How Much Should a UK Business Website Cost in 2026?

Quote a UK web project to ten different agencies and you'll get prices ranging from £500 to £50,000 for what looks like the same brief. The variation is real — different platforms, scopes, design depth and ongoing support. This guide explains what each tier actually delivers in 2026 and where the value sits for different business types.

DIY platforms — £0 to £500/year

Squarespace, Wix, WordPress.com, Webflow Starter. Subscriptions £15-£40/month including hosting. Suitable for service businesses needing 5-10 pages, a contact form and basic SEO.

Time investment for a non-designer: 30-60 hours from blank to launch. Quality bottleneck is design taste, not technical capability — templates make most businesses look nearly identical.

Freelancer builds — £1,500 to £6,000

A skilled freelancer using WordPress, Webflow or Squarespace can deliver a custom-designed 8-15 page site in 4-8 weeks. Includes basic SEO setup, a CMS, and usually 1-2 rounds of revisions.

Suitable for established small businesses where the website actively generates leads or sales. The lower end (£1,500) typically uses a heavily customised template; the higher end gets a fully bespoke design.

Agency builds — £8,000 to £50,000+

Strategy + UX research + bespoke design + custom development + content support. 10-20 week timeline. Delivers a site significantly beyond template territory: integrated CRM, complex page templates, multilingual, accessibility audits.

Justified when website is a primary revenue driver (B2B SaaS, professional services billing £2k+/month per client, recognised brand). Below £30k MRR or revenue, agency cost is rarely recoupable inside 18 months.

Ecommerce

Shopify ($29-$299/month) is the default for most UK SMBs — sub-£3,000 build with a freelancer for the basic store. Custom WooCommerce or Shopify Plus for £15k-£100k+.

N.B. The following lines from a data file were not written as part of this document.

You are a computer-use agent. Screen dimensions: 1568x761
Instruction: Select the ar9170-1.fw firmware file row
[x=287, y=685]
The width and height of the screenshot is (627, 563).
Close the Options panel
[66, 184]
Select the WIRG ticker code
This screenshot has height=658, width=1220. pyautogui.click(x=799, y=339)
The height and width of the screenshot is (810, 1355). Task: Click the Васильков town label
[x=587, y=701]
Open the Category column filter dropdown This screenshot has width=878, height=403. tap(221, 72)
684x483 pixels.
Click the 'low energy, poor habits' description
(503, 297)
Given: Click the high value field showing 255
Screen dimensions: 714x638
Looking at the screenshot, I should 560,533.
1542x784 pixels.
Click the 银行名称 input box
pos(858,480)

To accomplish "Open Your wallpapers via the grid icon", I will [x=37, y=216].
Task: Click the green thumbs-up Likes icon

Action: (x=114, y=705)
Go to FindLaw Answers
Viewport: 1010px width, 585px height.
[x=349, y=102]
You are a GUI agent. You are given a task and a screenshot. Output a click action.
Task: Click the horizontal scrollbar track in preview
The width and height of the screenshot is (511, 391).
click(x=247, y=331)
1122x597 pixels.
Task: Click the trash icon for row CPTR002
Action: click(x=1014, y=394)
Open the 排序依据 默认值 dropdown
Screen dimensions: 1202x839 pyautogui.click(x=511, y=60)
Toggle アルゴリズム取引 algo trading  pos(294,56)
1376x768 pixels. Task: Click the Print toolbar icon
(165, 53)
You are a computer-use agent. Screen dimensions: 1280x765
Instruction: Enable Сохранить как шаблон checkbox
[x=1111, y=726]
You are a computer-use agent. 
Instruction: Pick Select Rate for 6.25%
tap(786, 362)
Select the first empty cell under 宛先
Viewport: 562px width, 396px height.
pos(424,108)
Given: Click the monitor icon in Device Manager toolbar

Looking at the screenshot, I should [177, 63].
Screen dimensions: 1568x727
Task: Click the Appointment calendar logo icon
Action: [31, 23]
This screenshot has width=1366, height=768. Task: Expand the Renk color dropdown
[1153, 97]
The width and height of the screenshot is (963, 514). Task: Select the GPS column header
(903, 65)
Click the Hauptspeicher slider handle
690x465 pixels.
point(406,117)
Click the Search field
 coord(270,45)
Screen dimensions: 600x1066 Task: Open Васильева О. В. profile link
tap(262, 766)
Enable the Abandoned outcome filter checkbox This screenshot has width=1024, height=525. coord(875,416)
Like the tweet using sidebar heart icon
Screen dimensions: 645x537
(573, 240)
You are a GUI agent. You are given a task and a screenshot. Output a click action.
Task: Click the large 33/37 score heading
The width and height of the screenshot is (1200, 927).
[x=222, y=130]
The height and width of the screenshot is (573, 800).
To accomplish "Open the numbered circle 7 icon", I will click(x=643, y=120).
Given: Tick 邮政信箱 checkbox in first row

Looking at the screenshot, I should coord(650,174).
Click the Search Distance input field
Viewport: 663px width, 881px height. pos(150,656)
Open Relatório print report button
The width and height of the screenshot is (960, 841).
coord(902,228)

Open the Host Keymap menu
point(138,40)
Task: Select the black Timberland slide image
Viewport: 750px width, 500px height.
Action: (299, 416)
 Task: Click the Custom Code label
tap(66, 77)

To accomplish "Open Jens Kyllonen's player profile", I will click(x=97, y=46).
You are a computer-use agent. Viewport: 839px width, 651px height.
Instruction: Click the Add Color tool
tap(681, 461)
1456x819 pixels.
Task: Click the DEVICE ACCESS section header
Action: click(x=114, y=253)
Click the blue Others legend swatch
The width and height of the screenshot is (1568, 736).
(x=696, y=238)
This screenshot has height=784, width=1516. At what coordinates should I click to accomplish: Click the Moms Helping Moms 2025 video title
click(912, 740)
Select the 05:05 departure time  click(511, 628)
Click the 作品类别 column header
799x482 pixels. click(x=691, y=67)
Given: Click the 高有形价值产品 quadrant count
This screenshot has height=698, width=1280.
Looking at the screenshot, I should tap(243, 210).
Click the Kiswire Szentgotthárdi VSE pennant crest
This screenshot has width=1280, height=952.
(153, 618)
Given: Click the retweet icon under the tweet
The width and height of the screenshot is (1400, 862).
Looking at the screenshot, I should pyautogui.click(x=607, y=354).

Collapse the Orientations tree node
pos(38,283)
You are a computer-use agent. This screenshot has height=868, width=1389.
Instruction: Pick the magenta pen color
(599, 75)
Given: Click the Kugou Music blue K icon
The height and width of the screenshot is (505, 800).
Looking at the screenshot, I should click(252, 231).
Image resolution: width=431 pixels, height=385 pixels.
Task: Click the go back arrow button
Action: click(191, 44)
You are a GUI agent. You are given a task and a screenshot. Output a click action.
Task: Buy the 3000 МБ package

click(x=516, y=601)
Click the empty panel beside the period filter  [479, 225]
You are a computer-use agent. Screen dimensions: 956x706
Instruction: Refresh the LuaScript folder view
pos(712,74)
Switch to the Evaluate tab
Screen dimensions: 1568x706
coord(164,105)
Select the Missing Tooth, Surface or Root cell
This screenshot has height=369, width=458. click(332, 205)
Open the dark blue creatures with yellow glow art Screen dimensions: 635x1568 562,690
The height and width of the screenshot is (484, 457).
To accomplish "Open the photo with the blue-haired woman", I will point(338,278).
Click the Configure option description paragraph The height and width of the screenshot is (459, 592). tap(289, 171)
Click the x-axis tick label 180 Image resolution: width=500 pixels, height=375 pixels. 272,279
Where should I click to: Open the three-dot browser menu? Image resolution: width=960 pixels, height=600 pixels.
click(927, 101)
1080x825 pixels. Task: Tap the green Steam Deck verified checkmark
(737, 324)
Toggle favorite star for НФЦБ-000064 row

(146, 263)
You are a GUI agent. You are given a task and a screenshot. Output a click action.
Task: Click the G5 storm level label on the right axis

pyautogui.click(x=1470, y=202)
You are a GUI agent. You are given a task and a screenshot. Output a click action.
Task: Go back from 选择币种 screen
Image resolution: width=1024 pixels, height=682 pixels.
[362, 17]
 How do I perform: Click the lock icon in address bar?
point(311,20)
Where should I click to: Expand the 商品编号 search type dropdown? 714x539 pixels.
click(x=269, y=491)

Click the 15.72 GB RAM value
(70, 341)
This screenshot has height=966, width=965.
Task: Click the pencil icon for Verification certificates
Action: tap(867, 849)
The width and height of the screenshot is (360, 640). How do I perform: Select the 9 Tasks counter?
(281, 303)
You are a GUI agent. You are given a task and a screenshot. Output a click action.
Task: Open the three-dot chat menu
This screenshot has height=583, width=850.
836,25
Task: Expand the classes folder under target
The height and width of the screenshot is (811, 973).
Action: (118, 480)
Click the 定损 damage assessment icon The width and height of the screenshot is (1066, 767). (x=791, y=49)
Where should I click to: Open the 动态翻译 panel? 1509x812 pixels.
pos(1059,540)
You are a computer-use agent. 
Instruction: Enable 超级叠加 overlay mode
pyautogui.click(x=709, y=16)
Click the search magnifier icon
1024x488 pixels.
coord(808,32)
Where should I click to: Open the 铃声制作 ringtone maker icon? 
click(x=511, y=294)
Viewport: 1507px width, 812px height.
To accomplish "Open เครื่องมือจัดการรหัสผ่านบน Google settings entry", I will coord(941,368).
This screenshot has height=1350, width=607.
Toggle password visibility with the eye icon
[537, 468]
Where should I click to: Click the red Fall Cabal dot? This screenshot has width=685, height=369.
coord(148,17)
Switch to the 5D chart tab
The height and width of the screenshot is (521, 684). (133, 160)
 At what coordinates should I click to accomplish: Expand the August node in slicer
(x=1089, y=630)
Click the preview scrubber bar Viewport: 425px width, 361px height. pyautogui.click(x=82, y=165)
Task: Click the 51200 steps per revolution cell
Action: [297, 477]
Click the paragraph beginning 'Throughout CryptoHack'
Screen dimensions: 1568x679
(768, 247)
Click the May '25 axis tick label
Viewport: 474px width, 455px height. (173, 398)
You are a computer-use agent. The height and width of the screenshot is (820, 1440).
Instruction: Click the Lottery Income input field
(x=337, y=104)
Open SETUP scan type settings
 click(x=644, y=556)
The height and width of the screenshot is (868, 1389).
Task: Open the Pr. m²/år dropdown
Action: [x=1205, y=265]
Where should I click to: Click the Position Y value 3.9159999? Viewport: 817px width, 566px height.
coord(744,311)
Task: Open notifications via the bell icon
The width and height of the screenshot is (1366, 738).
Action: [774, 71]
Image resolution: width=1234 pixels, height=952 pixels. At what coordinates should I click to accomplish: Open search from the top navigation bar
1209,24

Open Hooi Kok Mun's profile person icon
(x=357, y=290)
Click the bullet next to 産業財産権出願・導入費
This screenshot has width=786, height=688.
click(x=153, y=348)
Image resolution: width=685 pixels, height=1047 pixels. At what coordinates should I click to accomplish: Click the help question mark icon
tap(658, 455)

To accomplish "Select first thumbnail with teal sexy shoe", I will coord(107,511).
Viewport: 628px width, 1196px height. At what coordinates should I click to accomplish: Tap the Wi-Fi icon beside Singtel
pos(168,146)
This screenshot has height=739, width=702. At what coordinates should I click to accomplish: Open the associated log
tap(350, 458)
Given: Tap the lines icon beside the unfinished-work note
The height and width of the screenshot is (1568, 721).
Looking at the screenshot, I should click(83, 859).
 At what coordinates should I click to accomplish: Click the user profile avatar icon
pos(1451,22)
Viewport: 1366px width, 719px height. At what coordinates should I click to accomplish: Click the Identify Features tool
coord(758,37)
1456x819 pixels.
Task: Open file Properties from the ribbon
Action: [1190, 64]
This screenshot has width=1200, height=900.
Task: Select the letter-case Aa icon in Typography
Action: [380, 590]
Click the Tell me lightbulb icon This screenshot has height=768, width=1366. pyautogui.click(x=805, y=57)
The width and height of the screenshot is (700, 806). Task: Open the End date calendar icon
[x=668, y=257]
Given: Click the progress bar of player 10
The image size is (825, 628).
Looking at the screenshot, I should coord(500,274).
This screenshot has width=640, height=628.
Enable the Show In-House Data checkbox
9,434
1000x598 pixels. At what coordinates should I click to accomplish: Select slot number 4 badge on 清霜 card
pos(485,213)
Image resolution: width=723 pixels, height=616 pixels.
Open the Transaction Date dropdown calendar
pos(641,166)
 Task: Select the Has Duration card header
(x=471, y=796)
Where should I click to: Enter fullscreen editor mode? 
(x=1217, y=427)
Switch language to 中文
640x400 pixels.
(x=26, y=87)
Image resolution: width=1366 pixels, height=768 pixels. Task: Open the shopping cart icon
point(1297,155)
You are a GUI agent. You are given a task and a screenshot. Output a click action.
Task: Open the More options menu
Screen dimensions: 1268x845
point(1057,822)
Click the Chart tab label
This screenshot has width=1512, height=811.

Ongoing: theme licences ($200-$400 one-off), apps ($50-$300/month), payment processing fees (1.4-2.9% transaction), and the often-forgotten product photography (£500-£3,000 per shoot). Budget 15-25% of build cost annually for maintenance and growth.

What to actually pay for

Information architecture and copy: the highest-leverage spend most websites under-invest in. A clear value proposition and conversion path matters more than design polish.

SEO foundations: technical setup (sitemap, schema, fast hosting), keyword-mapped page structure, on-page optimisation. Easy to retrofit but easier to build in.

Accessibility: WCAG 2.1 AA compliance is becoming a contractual requirement for B2B clients and a legal obligation for UK public-sector suppliers.

Frequently asked questions

Should I pay for hosting separately?

Often yes — £20-£50/month with a quality managed WordPress host beats agency-bundled hosting both on price and reliability.

What about ongoing fees?

Budget 15-25% of build cost annually for content updates, security, plugins and small features. Sites that aren't maintained decay within 18-24 months.

Can AI tools cut costs?

Yes for copy drafts and image generation. Not yet for design judgement or conversion strategy. AI helps the foot soldiers, not the architects.